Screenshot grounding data
= Beginning of Section =

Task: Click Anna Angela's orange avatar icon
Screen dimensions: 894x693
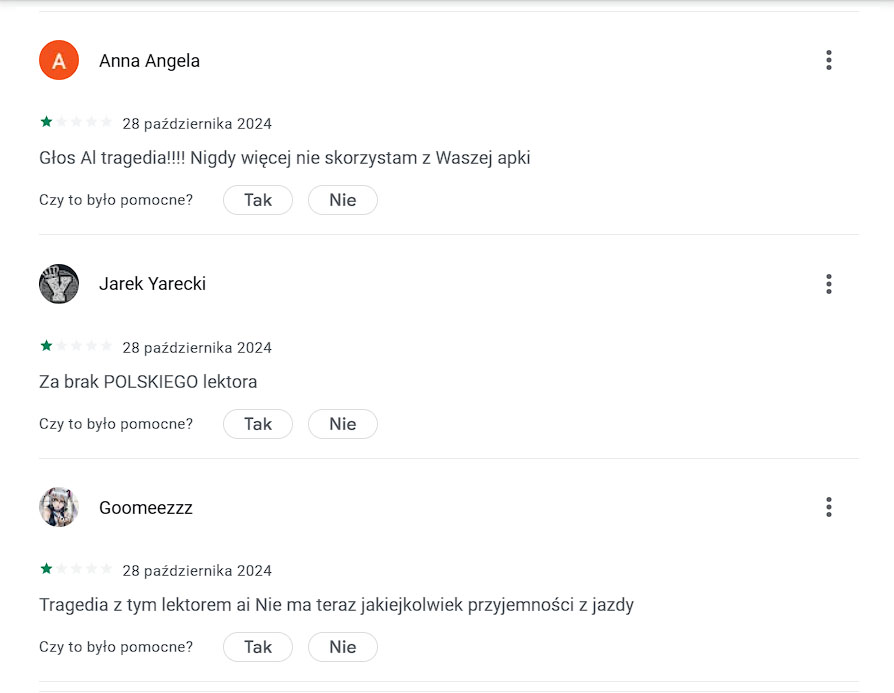Action: pyautogui.click(x=59, y=60)
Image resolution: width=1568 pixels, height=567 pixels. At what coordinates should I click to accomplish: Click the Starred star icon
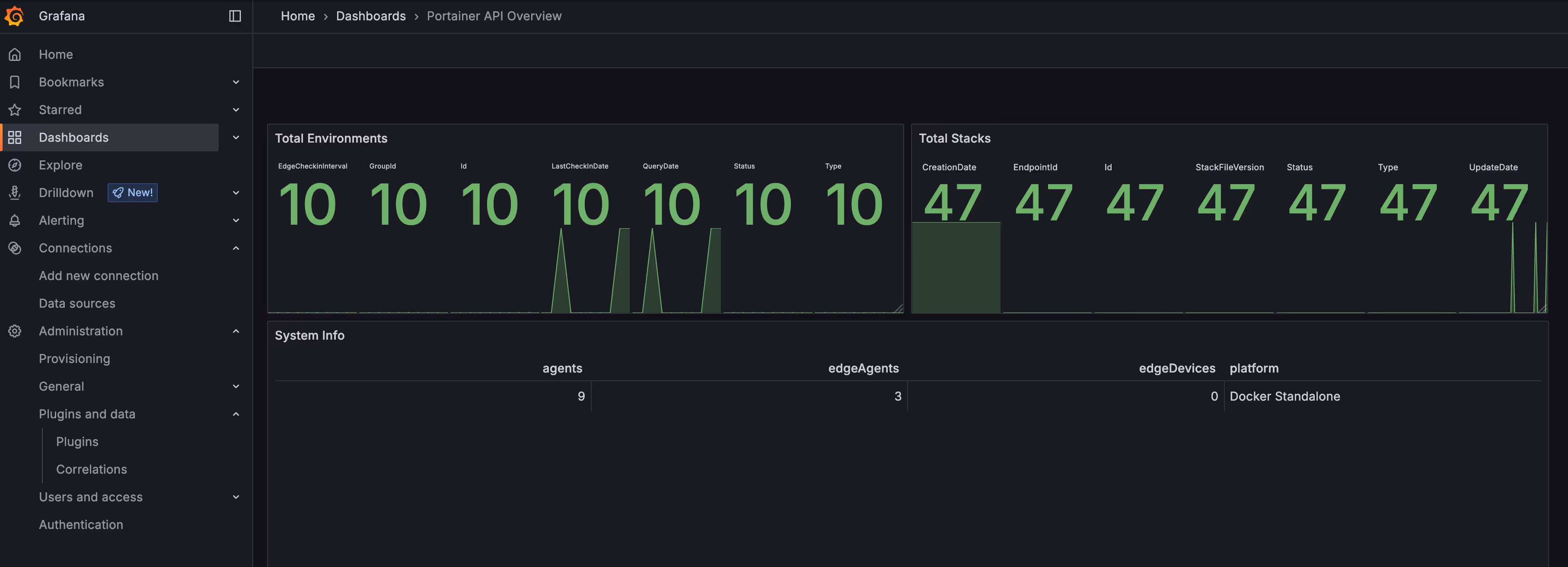[x=15, y=110]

= End of Section =

> [What to work on]: Retype the data above exactly, dropping every picture.

> [Response]:
Task: Click Anna Angela's orange avatar icon
Screen dimensions: 894x693
Action: pyautogui.click(x=59, y=60)
Image resolution: width=1568 pixels, height=567 pixels. At what coordinates should I click to accomplish: Click the Starred star icon
[x=15, y=110]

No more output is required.